On Monday, the Supreme Court agreed to take up Vice President Vance and GOP committees’ bid to strike down federal limits on political parties’ spending.

The case, National Republican Senatorial Committee v. Federal Election Commission, was originally appealed to the court by the National Republican Senatorial Committee (NRSC), the National Republican Congressional Committee (NRCC), and on behalf of two Senate Republican candidates running for election in 2022— among them, now-Vice President J.D. Vance.

It centers on whether federal limits on campaign spending from political parties runs afoul of First Amendment protections, including free speech, under the U.S. Constitution.

Twenty-four years ago, the Supreme Court upheld “coordinated party expenditure limits,” which were originally passed as part of broader campaign finance reforms in the 1970s. 

In their petition to the high court, the plaintiffs said it is “past time” to clarify the earlier decision or overrule it outright. 

“And it likely marks the last chance this Court will get to tackle the question for quite some time, as neither committees nor candidates will squander their limited resources on another challenge if this petition is denied,” their attorneys at Jones Day wrote. 

The challenged provision limits how the Republican National Committee, Democratic National Committee (DNC) and committees can spend their funds when they’re cooperating with a candidate. 

The case comes as federal election spending has reached record highs. Presidential candidates in 2024 raised at least $2 billion and spent roughly $1.8 billion in 2024, according to FEC figures.

The Trump administration supported Vance’s ask that the Supreme Court to take up the challenge. 

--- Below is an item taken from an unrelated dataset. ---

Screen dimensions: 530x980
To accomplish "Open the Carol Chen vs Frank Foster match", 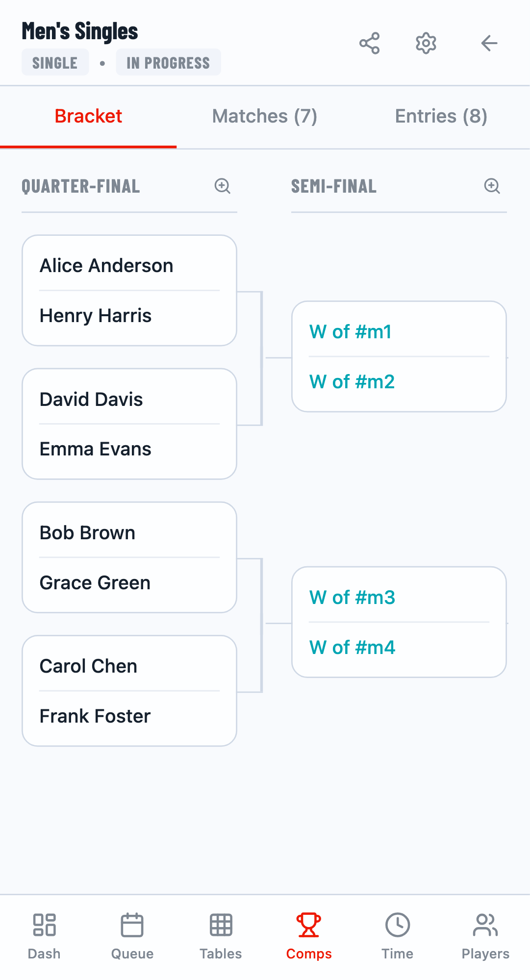I will click(x=129, y=691).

“A party performs that function most effectively in cooperation with the candidates themselves. By restricting that cooperation, the party-expenditure limit severely burdens the rights of parties and candidates alike,” Solicitor General D. John Sauer wrote in court filings, telling the justices they should appoint outside counsel to argue the other side. 

The Hill reports that days later, the DNC, the Democratic Senatorial Campaign Committee and Democratic Congressional Campaign Committee jointly asked to be the ones to defend the spending limits, a move no one opposed. 

“The Solicitor General’s reversal leaves the 50-year-old limitation on coordinated spending by political parties, and this Court’s 24-year-old precedent upholding it, entirely undefended before the Court,” it wrote in court filings.